Problem description: Recast the material from the line with "The height and" to the line with "(x=579, y=368)" as a Markdown table with the columns Row and Line, numbering each line and skipping blank ones. Leave the pictures out.

** start Task input **

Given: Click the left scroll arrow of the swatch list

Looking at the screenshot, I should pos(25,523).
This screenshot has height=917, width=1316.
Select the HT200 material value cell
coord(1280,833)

** end Task input **
** start Task input **

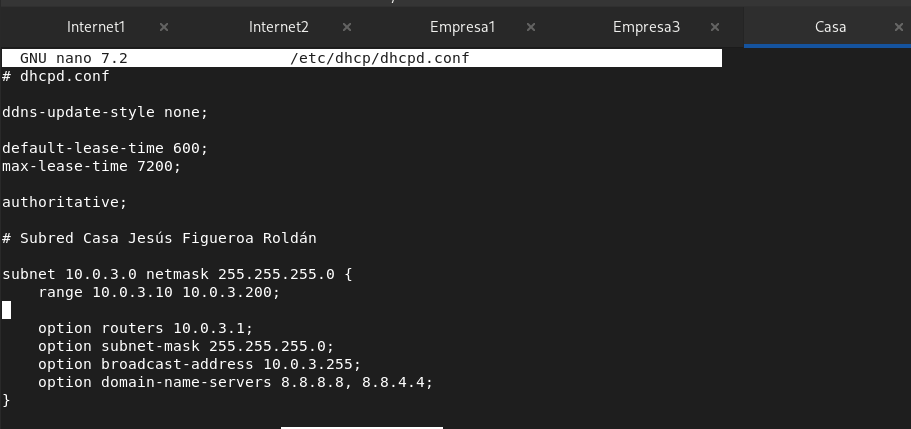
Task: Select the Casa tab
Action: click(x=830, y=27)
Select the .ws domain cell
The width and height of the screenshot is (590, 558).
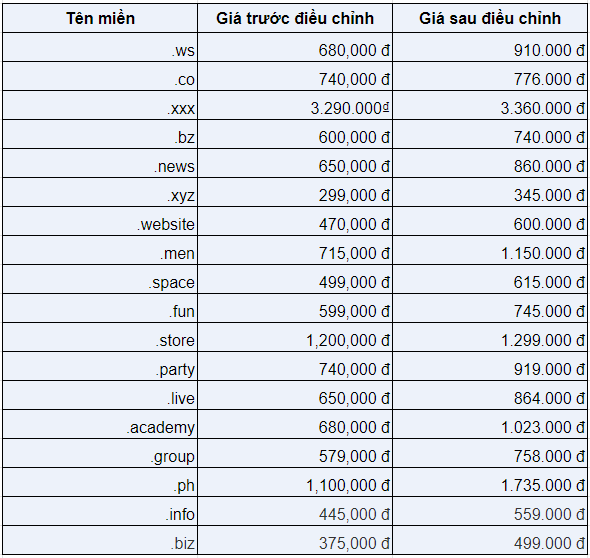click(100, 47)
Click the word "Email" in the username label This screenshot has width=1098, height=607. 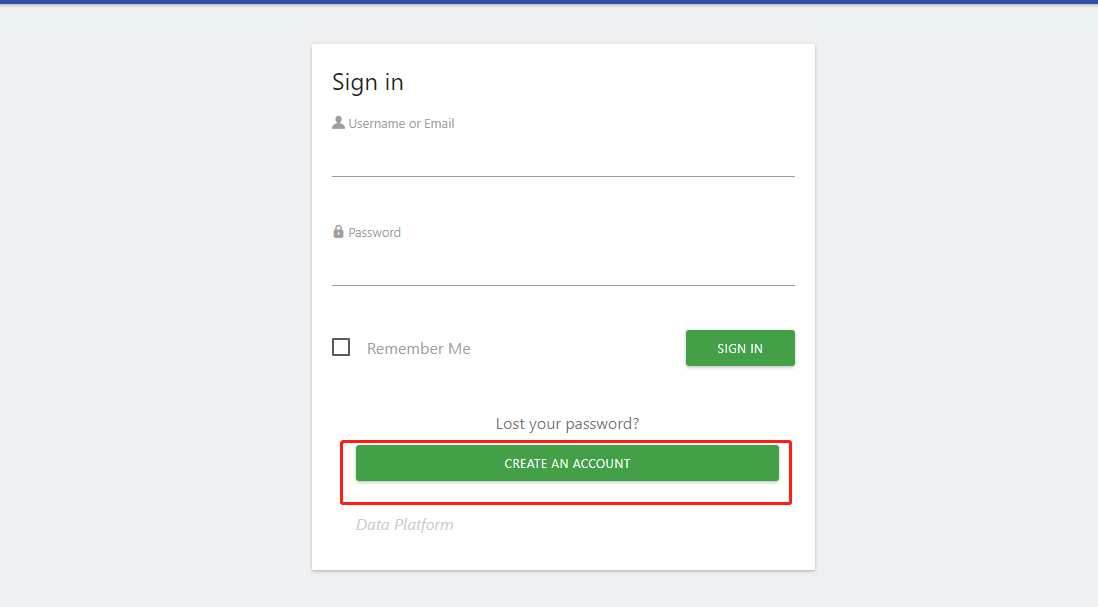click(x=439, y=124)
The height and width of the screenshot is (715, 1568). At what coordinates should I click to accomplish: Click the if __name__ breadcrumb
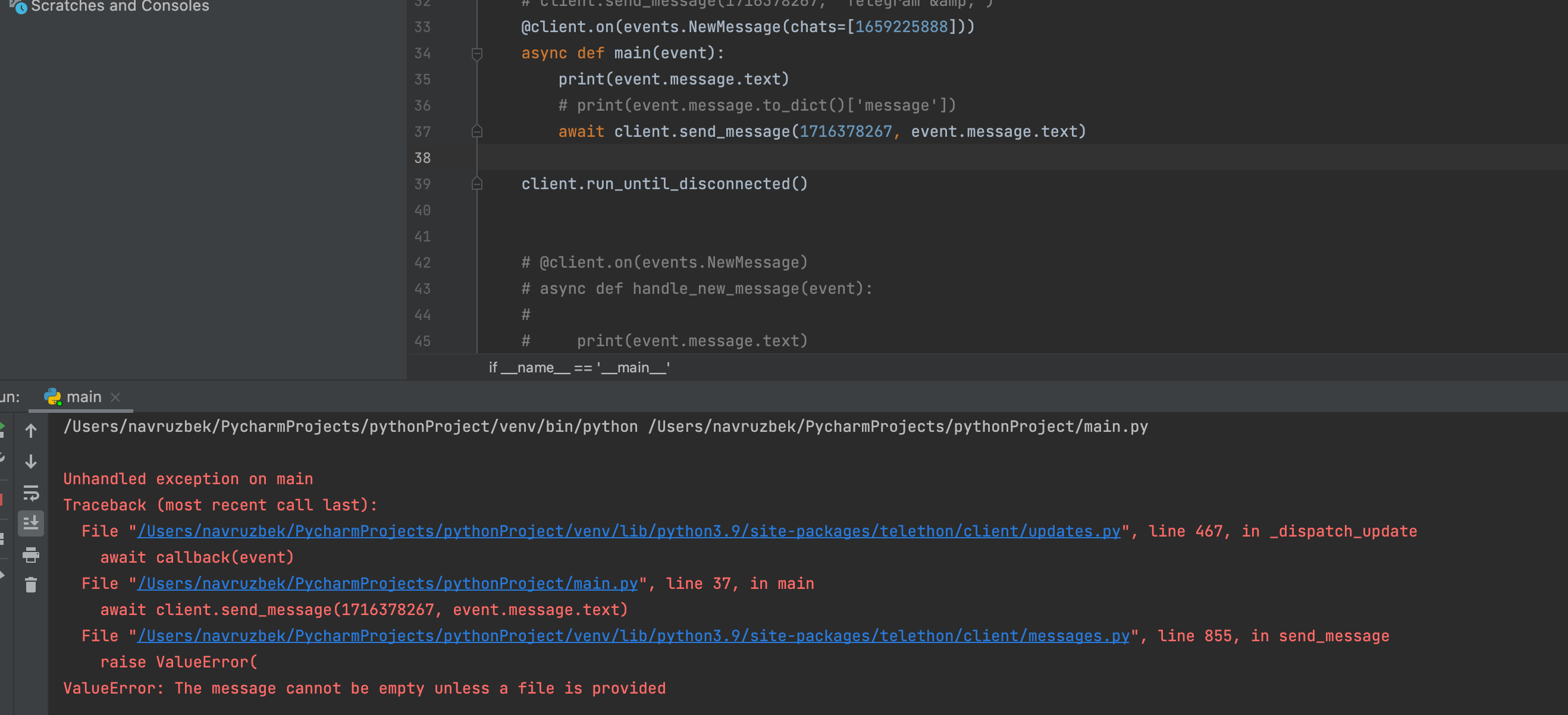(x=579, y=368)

** end Task input **
** start Task input **

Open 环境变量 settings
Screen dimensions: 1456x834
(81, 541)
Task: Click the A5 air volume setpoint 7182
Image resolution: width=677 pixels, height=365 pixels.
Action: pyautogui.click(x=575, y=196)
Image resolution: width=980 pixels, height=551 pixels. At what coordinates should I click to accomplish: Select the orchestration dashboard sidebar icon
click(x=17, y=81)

** end Task input **

Exercise answer:
| Row | Line |
|---|---|
| 1 | The height and width of the screenshot is (715, 1568). At what coordinates should I click to accomplish: Click the if __name__ breadcrumb |
| 2 | (x=579, y=368) |